### Video Transcript

The bar chart gives information
about the number of students studying A-level mathematics, history, English, and
chemistry at a particular school. What fraction of the mathematics
students are boys?

To find the fraction of the
mathematics students who are boys, we will need to calculate two amounts. We’ll need to find the number of
mathematics students who are boys and then divide that by the total number of
mathematics students.

Let’s begin by checking the scale
on the vertical or the 𝑦-axis. We can see that two little squares
represents four students. Dividing through by two tells us
that one little square represents two students. Halving again, we can see that half
a square represents one student.

We also have a key, and the key
tells us that the number of students who are boys are represented by the transparent
bars, whereas the number of students who are girls are represented by the grey
bars.

The height of the bar representing
the number of students who study mathematics who are boys is one square — that’s two
students — more than 24. That’s 26. There are 26 boys who study
mathematics. The height of the bar representing
the number of students who study mathematics who are girls is half a square — that’s
one student — more than 28. That means there are 29 girls who
study mathematics. The total number of students who
study maths can be found by adding 29 and 26. 29 plus 26 is 57, so the fraction
of students who study mathematics who are boys is 26 over 57.

Trevor says, “There are more
chemistry and history students than English students.” Is Trevor correct? You must justify your answer.
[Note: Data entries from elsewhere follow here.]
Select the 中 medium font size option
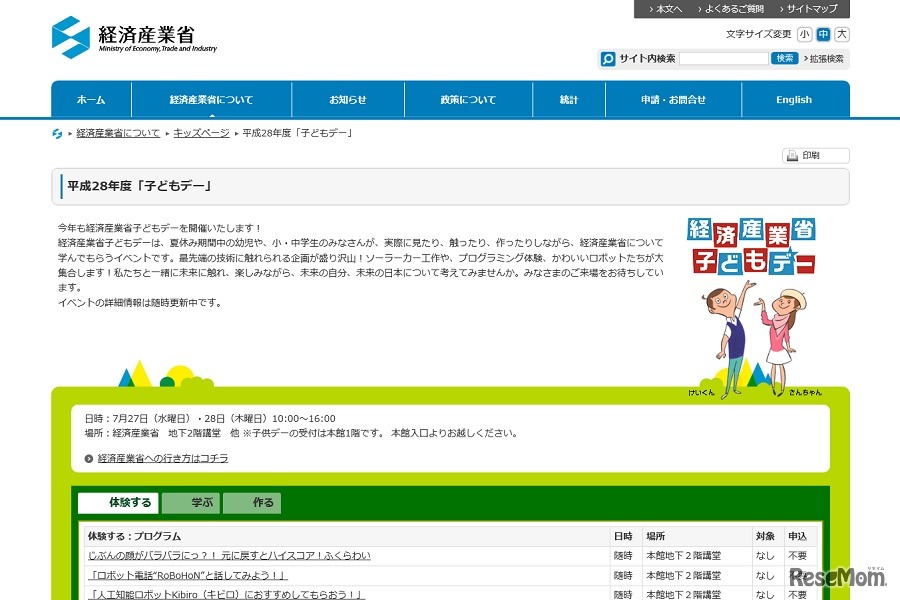 pos(823,33)
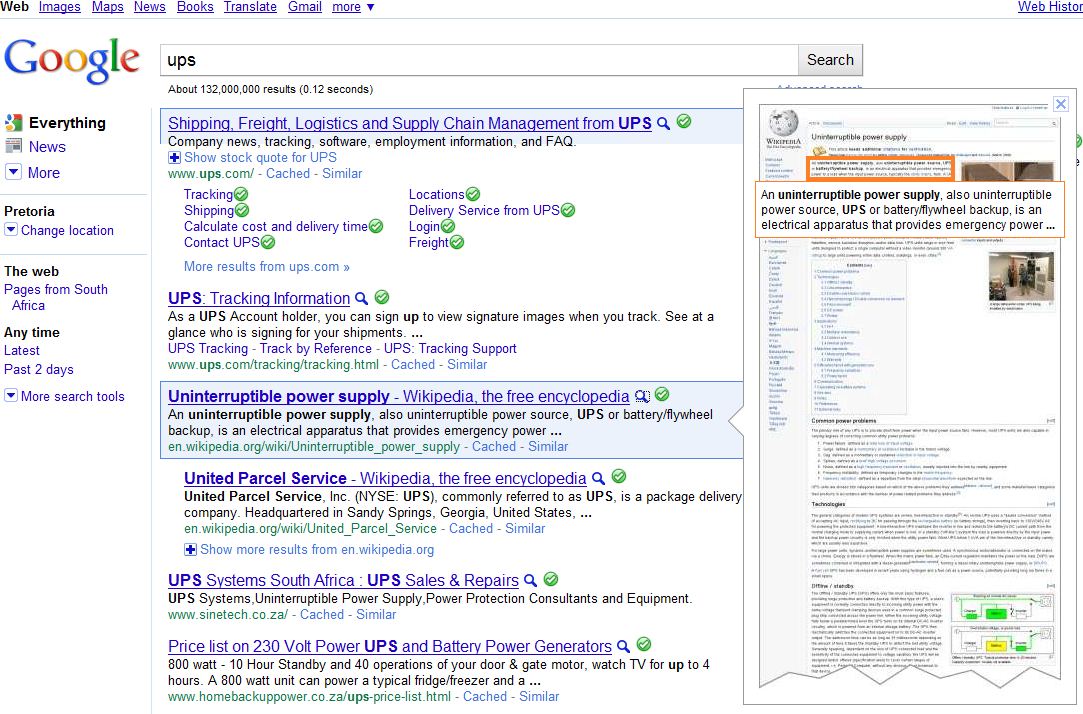Click the Cached link under the UPS tracking result
1083x714 pixels.
413,364
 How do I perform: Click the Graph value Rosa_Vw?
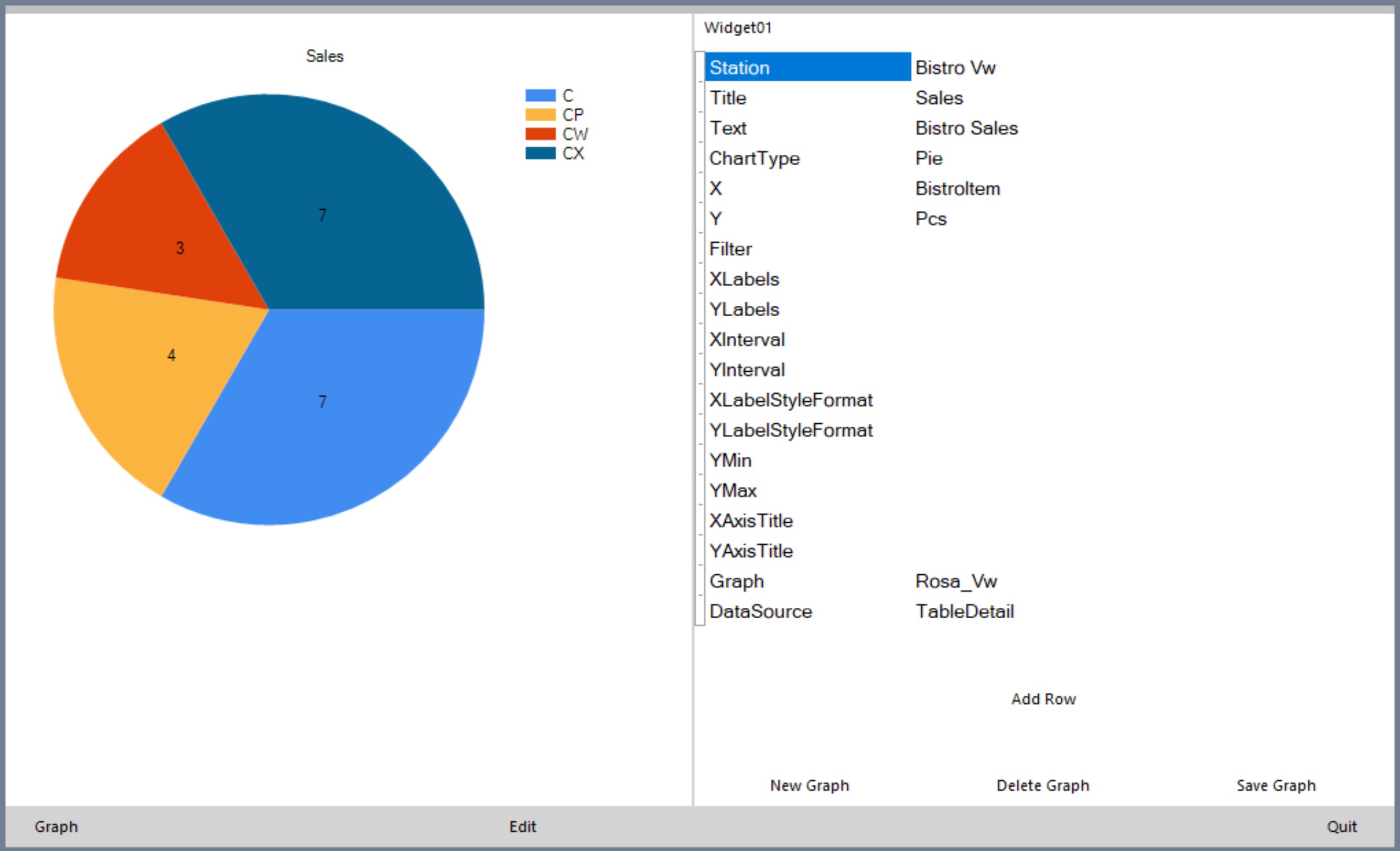click(x=956, y=582)
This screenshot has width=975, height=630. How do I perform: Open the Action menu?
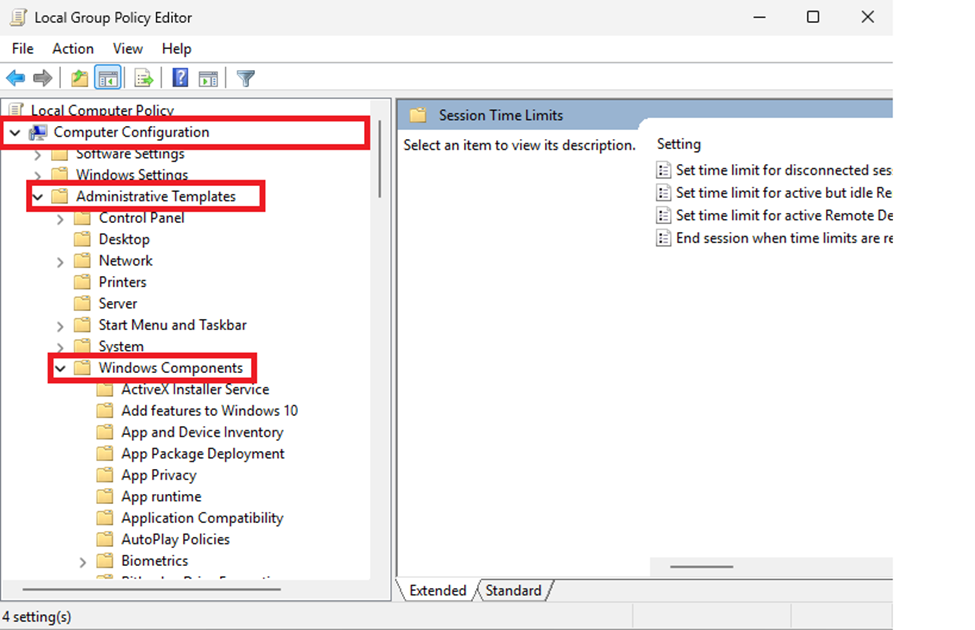(x=73, y=48)
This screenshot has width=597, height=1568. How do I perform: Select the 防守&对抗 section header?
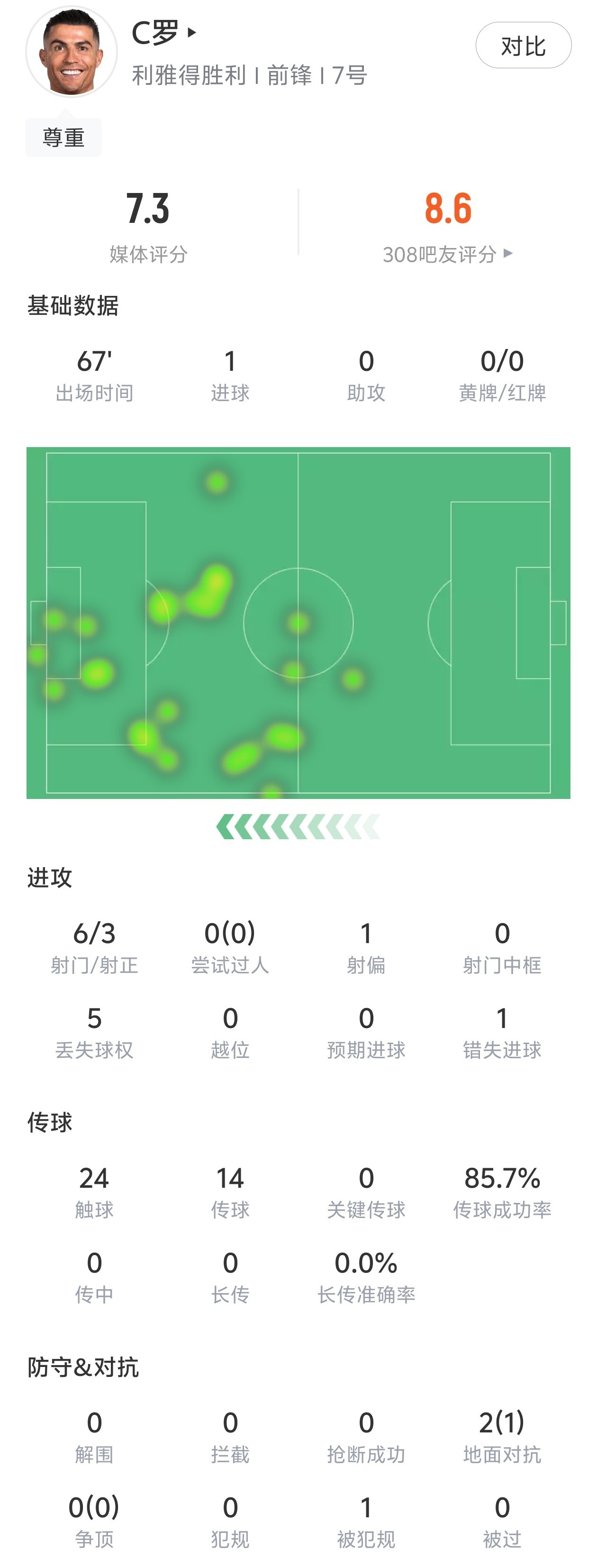click(83, 1367)
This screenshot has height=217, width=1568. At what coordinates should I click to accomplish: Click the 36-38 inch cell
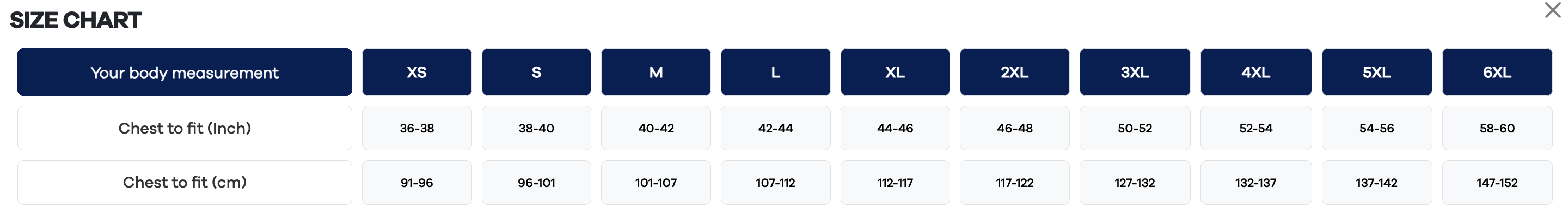(x=417, y=128)
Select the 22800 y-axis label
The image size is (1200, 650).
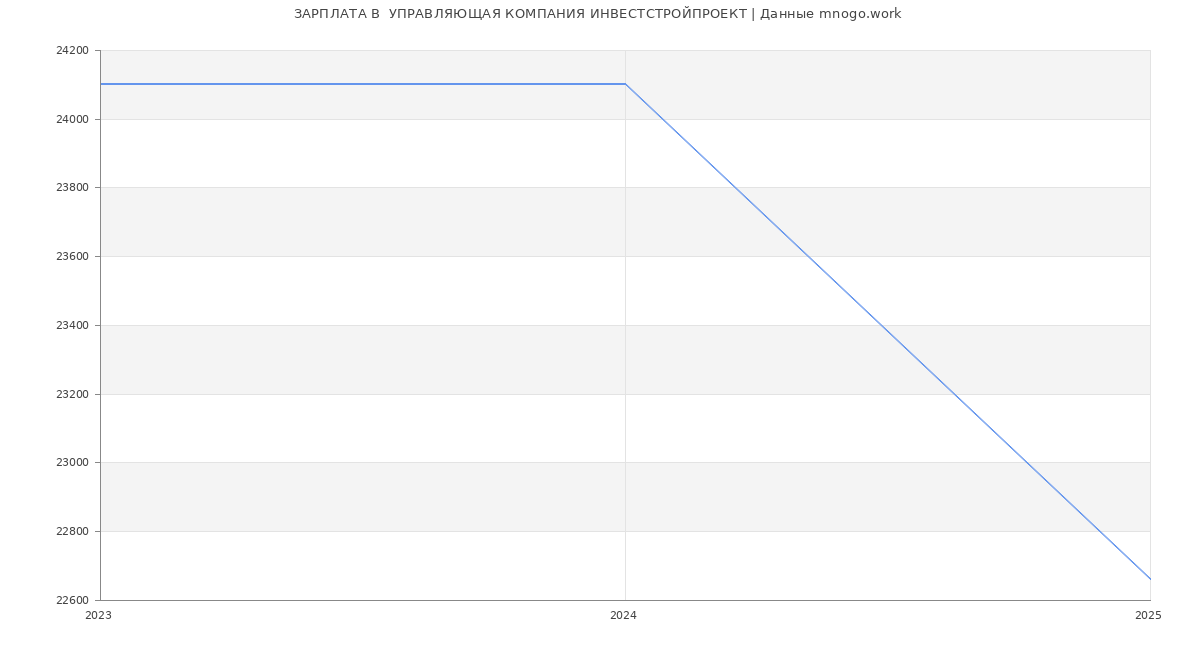coord(72,532)
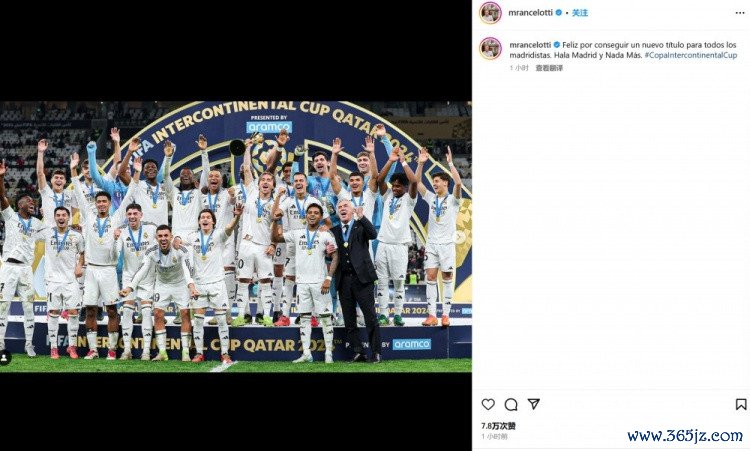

Let’s begin by calculating the
number of students who study each of these subjects. The height of the bar representing
the number of students who study history who are boys is half a square — that’s one
student — under 20. There are 19 boys then who study
history. We can see that there are 20 girls
who study history. The total number of students who
study history can be found by adding these two numbers. 19 plus 20 is equal to 39.

The height of the bar representing
the number of students who study chemistry who are boys is half a square — that’s
one student — above eight. There are nine boys who study
chemistry. The height of the bar representing
the number of girls who study chemistry is half a square below the number 12. So there are 11 girls who study
chemistry. Nine plus 11 is 20, so there are 20
students who study chemistry in total.

Let’s repeat this process for the
number of students who study English. There are 32 boys who study English
and 27 girls. 32 plus 27 is 59, so there are a
total of 59 students who study English.

We now need to compare the total
number of students who study history and chemistry against the number who study
English. The number of students who study
history and chemistry is found by adding 39 to 20, which is 59. This means that Trevor is
incorrect. There are the same number of
students that study English as there are that study chemistry and history
combined.

The pie chart gives information
about the same 173 students studying these four A-level subjects. Ronald says, “It is easier to find
out the number of students that study each subject from the pie chart than the bar
chart.” Is Ronald correct? You must justify your answer.

Pie charts can be really helpful
when you’re trying to compare parts of a whole. For example, we can see from this
pie chart that a large proportion of the students are boys who study English. However, if we wanted to work out
the exact number of boys who study English from the pie chart, we would first have
to measure this angle. We would then write it as a
fraction of 360 and find this fraction of 173.

To find the number of students who
study each subject, we would have to repeat this process a whole load of times. So no, Ronald is incorrect. It’s much easier to read
information off the bar chart as before than to measure lots of angles and perform
calculations with them.